Dalam hal mencerdaskan putra-putri bangsa Tan termasuk orang yang sangat menyoroti hal itu, terutama pada keresahannya terhadap pemikiran orang-orang Indonesia yang irrasional dan menentang kodrat yaitu cenderung berpikiran instan dengan pondasi mistis yang selanjutnya oleh Tan disebut sebagai “Logika Mistika”. Sebagai orang yang beruntung mengenyam bangku pendidikan Tan juga turut mengamalkan pandangan dan solusinya kepada bangsa dan Negara lewat karya agungnya “Matterialisme, Dialektika, dan Logika” atau biasa disebut “Madilog” yang berisi pandangannya akan pemikiran bangsa kita yang cenderung mistis dan instan yang kemudian ia menyodorkan Matterialismme untuk memberangus cara berpikir yang mistik, Dialektika untuk memberangus pemikiran yang instan dan pragmatic, dan dilengkapi dengan Logika. Demikian karya Tan yang disuguhkan untuk memajukan kecerdasan bangsa.
Ia memang disosokkan sebagai seorang “Single Fighter” karena ia selalu berkelana seorang diri. Tan Malaka mengakhiri perjuangannya pada 21 Februari 1949 di Gunung Wilis, Kediri saat Tentara Republik Indonesia menangkap dan mengeksekusinya.

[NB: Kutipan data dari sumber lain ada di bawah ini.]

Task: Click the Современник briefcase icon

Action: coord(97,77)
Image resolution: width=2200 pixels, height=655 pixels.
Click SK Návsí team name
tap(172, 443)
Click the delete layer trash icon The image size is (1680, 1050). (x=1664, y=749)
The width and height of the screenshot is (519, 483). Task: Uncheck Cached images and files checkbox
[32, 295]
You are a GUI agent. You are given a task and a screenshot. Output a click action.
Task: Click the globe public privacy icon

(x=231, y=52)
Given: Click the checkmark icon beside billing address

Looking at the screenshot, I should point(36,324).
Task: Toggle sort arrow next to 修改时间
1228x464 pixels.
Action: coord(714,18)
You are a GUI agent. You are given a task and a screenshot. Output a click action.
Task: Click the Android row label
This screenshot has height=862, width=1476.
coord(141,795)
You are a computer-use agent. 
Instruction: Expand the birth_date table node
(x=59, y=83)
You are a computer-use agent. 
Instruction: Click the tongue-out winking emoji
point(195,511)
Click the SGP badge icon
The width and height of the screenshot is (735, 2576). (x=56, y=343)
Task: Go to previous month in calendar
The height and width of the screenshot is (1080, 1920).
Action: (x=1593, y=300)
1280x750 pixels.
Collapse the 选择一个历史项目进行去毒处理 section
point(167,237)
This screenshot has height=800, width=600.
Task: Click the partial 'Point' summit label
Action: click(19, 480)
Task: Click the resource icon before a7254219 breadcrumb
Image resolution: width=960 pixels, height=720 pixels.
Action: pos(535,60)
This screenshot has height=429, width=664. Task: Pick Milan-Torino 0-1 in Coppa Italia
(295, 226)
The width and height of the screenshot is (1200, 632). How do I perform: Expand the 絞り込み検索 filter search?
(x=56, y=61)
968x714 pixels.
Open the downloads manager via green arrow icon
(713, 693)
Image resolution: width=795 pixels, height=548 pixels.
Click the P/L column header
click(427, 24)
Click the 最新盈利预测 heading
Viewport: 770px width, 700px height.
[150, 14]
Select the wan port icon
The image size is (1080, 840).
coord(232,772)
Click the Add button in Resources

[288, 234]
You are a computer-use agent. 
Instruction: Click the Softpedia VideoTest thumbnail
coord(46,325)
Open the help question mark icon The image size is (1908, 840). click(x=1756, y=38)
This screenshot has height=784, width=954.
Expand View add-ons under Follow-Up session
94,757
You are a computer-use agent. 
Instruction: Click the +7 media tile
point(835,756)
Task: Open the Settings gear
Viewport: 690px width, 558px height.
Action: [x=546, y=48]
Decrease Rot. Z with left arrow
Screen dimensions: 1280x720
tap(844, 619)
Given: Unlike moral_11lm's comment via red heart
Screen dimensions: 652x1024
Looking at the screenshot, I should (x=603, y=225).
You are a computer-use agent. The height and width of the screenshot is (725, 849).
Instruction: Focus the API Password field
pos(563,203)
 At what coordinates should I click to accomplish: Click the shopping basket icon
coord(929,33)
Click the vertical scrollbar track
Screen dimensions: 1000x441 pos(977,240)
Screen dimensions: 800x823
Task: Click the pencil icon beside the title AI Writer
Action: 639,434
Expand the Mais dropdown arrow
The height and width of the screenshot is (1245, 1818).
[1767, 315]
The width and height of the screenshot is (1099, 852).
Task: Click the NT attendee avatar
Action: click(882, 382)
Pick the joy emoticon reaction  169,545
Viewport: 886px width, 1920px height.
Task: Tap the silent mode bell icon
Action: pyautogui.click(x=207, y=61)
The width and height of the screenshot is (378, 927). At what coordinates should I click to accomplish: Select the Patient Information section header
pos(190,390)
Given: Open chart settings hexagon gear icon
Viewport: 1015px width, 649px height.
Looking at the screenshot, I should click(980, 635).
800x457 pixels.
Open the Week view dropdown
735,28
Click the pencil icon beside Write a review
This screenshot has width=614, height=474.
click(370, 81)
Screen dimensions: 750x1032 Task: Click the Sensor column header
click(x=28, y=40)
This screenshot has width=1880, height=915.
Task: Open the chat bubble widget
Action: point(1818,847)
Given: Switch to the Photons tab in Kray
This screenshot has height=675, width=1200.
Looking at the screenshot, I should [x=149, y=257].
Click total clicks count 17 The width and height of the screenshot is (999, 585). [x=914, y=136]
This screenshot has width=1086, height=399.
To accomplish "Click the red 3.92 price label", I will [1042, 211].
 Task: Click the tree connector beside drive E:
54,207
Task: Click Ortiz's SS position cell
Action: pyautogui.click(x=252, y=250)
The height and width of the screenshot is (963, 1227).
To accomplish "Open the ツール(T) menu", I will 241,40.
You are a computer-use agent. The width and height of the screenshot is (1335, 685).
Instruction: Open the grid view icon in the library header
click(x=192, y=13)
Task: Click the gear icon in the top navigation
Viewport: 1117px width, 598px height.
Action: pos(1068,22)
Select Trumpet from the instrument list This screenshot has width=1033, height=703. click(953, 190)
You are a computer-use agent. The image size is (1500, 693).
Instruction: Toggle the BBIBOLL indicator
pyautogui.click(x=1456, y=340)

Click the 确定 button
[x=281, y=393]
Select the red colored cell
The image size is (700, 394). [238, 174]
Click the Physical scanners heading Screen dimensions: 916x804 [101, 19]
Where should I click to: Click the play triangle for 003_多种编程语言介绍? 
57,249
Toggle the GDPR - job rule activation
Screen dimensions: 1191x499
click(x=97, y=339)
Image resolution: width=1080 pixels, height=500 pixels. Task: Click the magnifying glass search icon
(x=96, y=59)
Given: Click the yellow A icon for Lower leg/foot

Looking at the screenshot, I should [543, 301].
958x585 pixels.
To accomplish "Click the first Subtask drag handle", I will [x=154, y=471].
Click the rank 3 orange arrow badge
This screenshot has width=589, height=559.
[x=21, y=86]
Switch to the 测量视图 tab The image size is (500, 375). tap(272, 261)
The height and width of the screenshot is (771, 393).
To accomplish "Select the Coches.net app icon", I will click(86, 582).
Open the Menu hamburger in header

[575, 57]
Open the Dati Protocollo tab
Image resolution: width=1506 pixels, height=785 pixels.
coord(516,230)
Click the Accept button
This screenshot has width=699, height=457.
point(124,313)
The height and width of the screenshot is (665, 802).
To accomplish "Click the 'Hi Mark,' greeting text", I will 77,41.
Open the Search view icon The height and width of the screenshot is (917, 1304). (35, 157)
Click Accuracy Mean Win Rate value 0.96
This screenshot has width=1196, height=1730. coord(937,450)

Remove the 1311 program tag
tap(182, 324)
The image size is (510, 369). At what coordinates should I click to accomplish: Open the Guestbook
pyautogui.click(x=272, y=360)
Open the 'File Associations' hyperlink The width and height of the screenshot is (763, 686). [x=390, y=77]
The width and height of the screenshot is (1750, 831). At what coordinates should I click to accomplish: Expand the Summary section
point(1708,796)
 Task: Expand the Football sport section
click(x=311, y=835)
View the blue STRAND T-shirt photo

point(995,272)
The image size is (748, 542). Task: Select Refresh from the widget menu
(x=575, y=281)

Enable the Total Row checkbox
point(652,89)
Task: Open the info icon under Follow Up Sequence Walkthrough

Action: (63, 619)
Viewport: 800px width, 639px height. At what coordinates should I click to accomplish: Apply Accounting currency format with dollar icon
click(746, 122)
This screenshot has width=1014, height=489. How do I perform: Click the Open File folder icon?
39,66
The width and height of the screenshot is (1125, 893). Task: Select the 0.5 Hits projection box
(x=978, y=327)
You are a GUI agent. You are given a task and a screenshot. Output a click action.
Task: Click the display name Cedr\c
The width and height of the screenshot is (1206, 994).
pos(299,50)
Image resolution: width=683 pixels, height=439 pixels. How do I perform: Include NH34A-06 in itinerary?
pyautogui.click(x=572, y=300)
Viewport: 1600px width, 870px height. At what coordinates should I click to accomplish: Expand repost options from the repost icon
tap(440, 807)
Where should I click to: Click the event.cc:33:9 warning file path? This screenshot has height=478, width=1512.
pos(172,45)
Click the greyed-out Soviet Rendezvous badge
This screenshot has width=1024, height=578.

Sebagai orang yang berjasa besar sudah berpuluh-puluh tahun nama Tan Malaka jarang dikumandangkan karena oleh Orba namanya dicabut dari jajaran pahlawan dan paham-paham kiri memang diberangus pada kepemimpinan Orba, namun bak air dalam gelas yang di masuki batu semakin berat batunya semakin ia keluar dari gelas.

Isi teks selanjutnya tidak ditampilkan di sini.